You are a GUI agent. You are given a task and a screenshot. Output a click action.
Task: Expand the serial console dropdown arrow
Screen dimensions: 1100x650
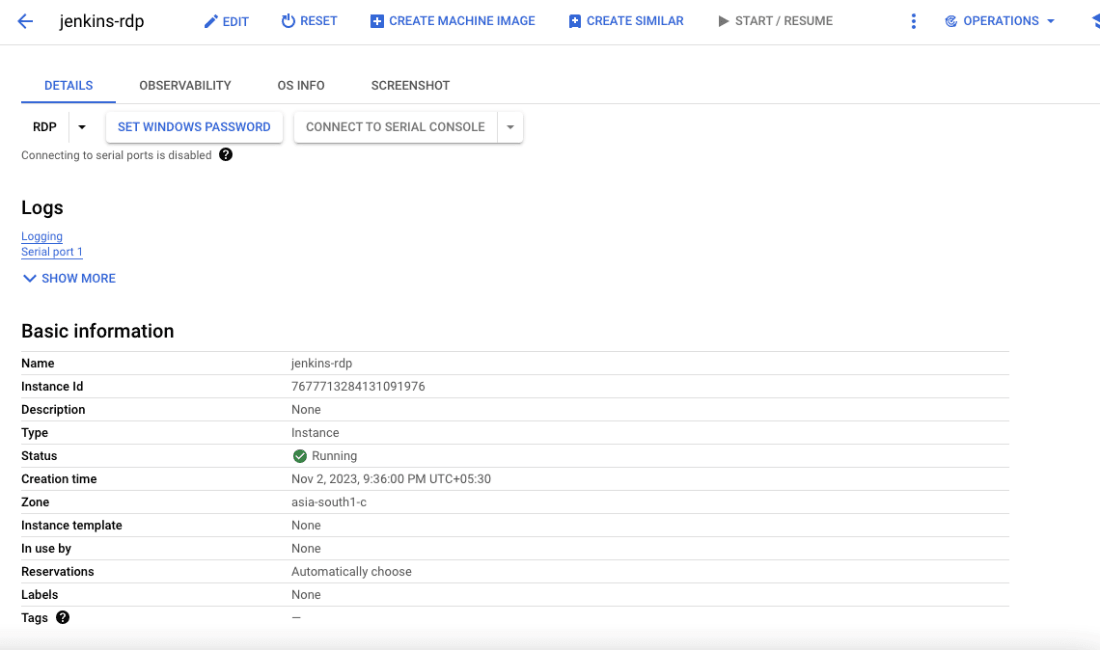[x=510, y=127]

--

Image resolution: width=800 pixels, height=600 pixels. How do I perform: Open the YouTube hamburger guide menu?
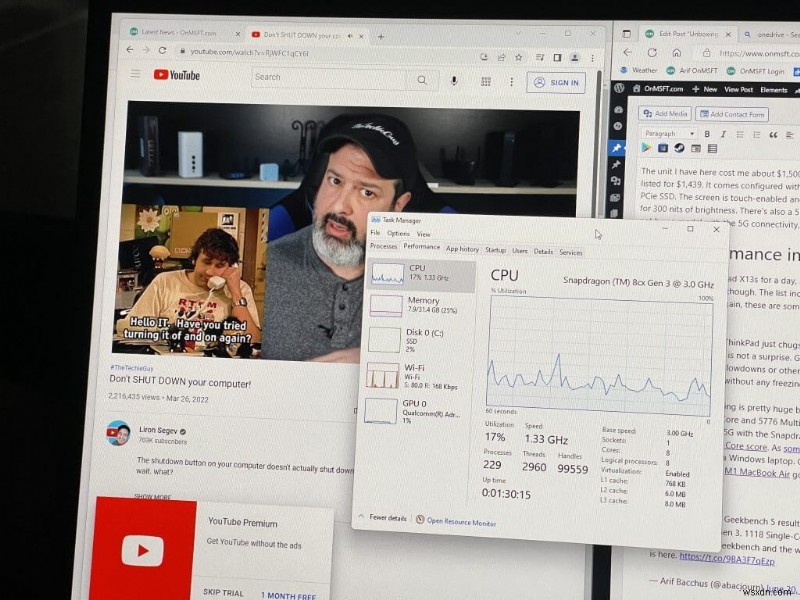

...

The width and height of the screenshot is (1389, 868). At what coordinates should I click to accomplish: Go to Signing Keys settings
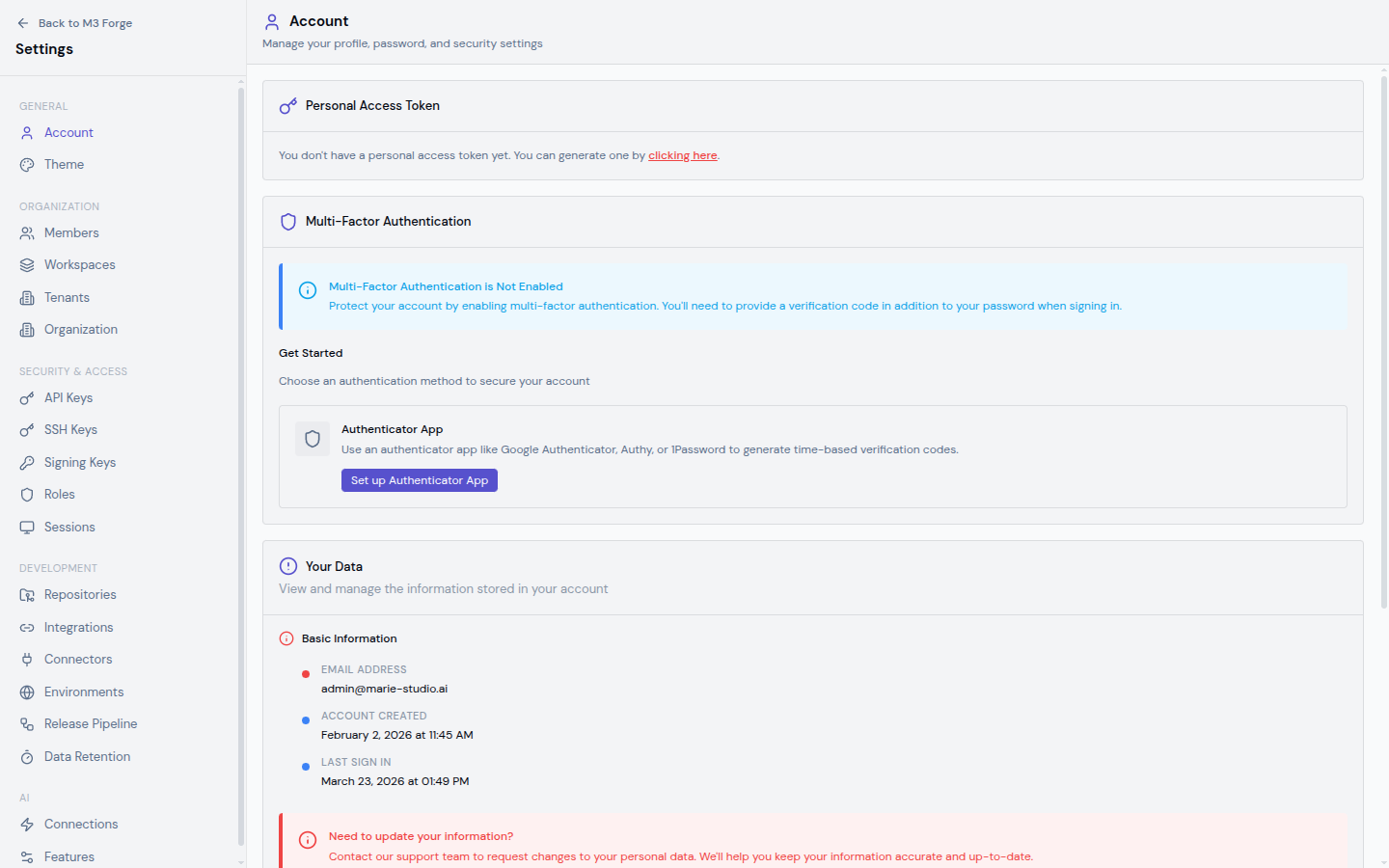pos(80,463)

# Work to do
Set out as a numbered list the entries between the line containing "The width and" and the line containing "pos(80,463)", both included, skipping any blank lines and leaving out the pictures.

# Result of the task
1. The width and height of the screenshot is (1389, 868). At what coordinates should I click to accomplish: Go to Signing Keys settings
2. pos(80,463)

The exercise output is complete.